>The Wandering Cow

>It’s not an unusual occurrence in the country. Sometimes, stretching for that next bite of juicy grass, a cow will find itself on the other side of a fence, separated from the herd (and the hay and the water), clueless as to how she got where she is or how to get back.

Yesterday, driving home from my monthly recycling errand (another country chore: I can contract to have trash picked up, but not recyclables, so once a month I pile newspapers and glass in the back of the Jeep and take them down to Greenville, not because it is the closes recycling center but because the backroads I have to take to get there are the prettiest), I came upon a cow in the road. A calf actually, and the poor thing looked forlorn (although I’ve never seen what I would call a happy cow, so “forlorn” might be projecting too much). If not forlorn, then certainly confused. She looked at me, pleadingly, I thought. Flies buzzed on her back and face. She drooled and mooed. I drove slowly alongside, feeling vaguely cowboyish, attempting to herd her off the road and into the next driveway. She stopped, having none of that, so I pulled in, knocked on the door, hallooed, went out back to the barn, ignored the barking dogs in their chain-link kennel, and the chickens wandering around the yard, greeted the kitten on the porch (who, it seems, had just knocked over a large potted plant), but I found no one home. The cow looked at me from the road. Expectantly. (I remembered the one other time this happened. My sister and brother-in-law were visiting and we came upon three cows in the road, adults who should have known better, I thought. We found the farmer at a nearby house and he sprang into action. Mike, who grew up on a farm and probably would know this sort of thing anyway, said that the thing to do would be to put feed in a metal bucket and rattle it noisily, to lead the cow home. I use this trick when Bhikku, my chocolate lab, is out wandering in the field. He won’t respond to my calls, but he’ll hear dinner a mile away.)

Nothing to be done about this calf, though. It’s not like you can lift a stray cow into the car and take her home with you. So, just a few minutes from home, I hurried back and called the Sheriff, who found nothing the least bit unusual about the whole thing and said a deputy would head out immediately.

→ **Exercise instructions**:
1. From the cow story above, print the part that opens with the words containing "Nothing to be" and closes with "head out immediately.".
2. Answer these about the cow story above:
(a) Where does the narrator take the recyclables each month?
(b) What kind of dog is Bhikku?
(c) Whom did the narrator call about the calf?

→ **Extracted records**:

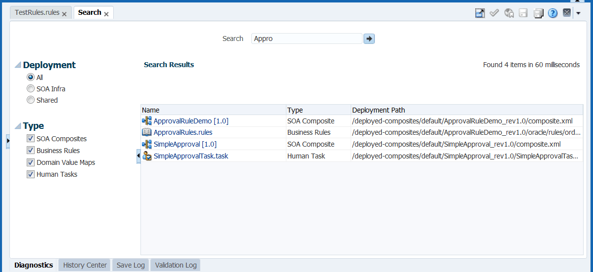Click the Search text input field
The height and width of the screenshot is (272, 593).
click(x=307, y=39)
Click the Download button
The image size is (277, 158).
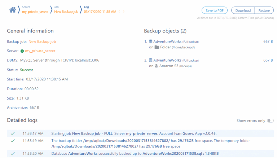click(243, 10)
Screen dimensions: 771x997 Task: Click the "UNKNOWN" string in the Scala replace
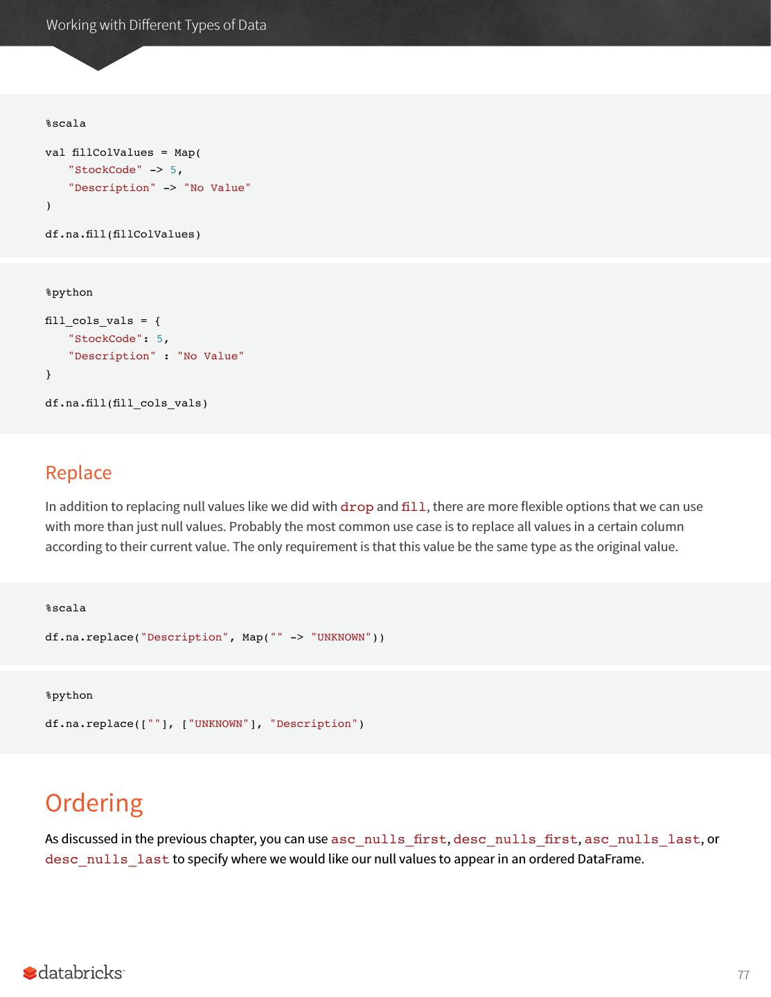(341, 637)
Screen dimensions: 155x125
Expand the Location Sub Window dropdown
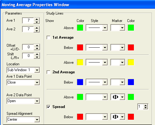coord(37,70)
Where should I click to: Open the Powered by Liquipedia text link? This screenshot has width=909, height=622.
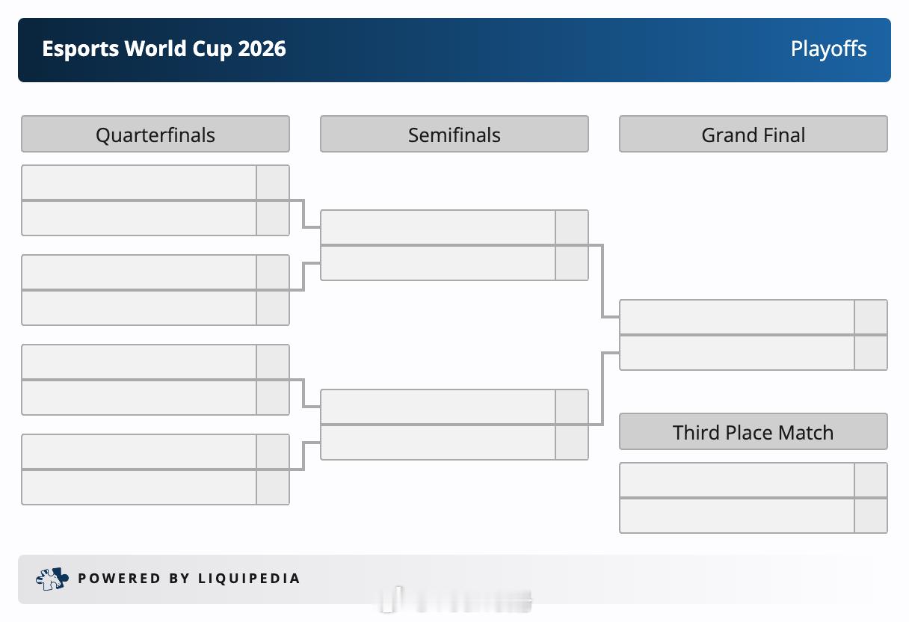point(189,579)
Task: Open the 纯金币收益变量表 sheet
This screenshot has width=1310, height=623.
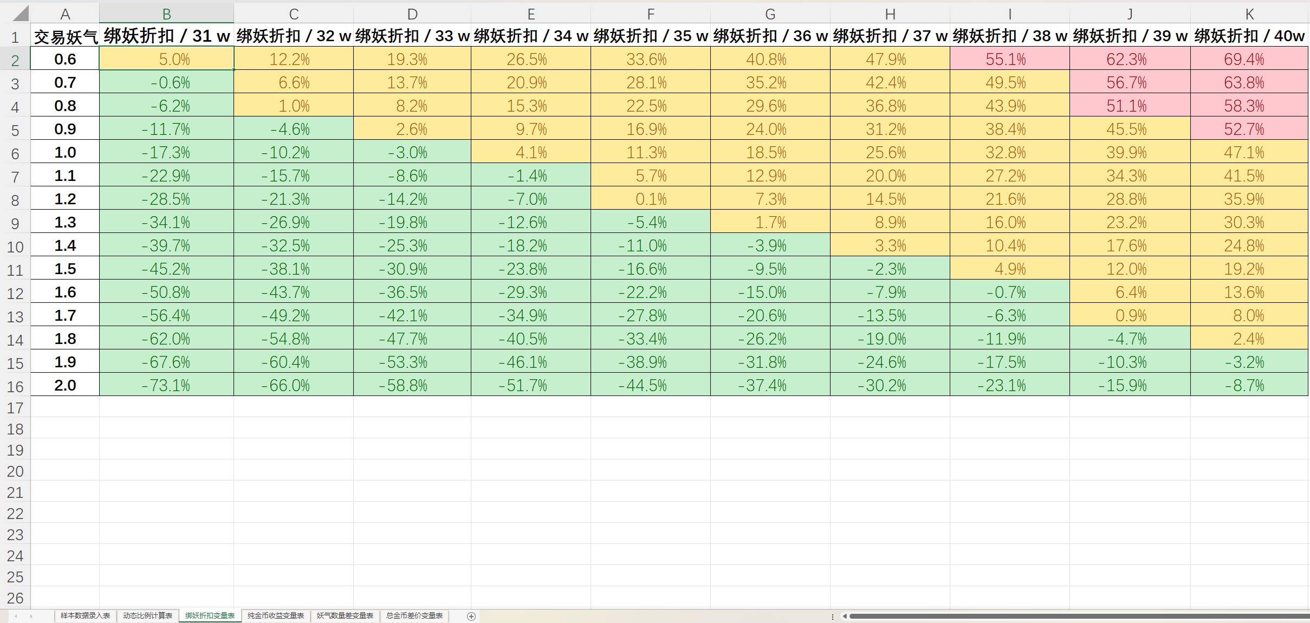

→ **Exercise responses**:
1.
Nothing to be done about this calf, though. It’s not like you can lift a stray cow into the car and take her home with you. So, just a few minutes from home, I hurried back and called the Sheriff, who found nothing the least bit unusual about the whole thing and said a deputy would head out immediately.

2.
(a) Greenville
(b) A chocolate lab
(c) The Sheriff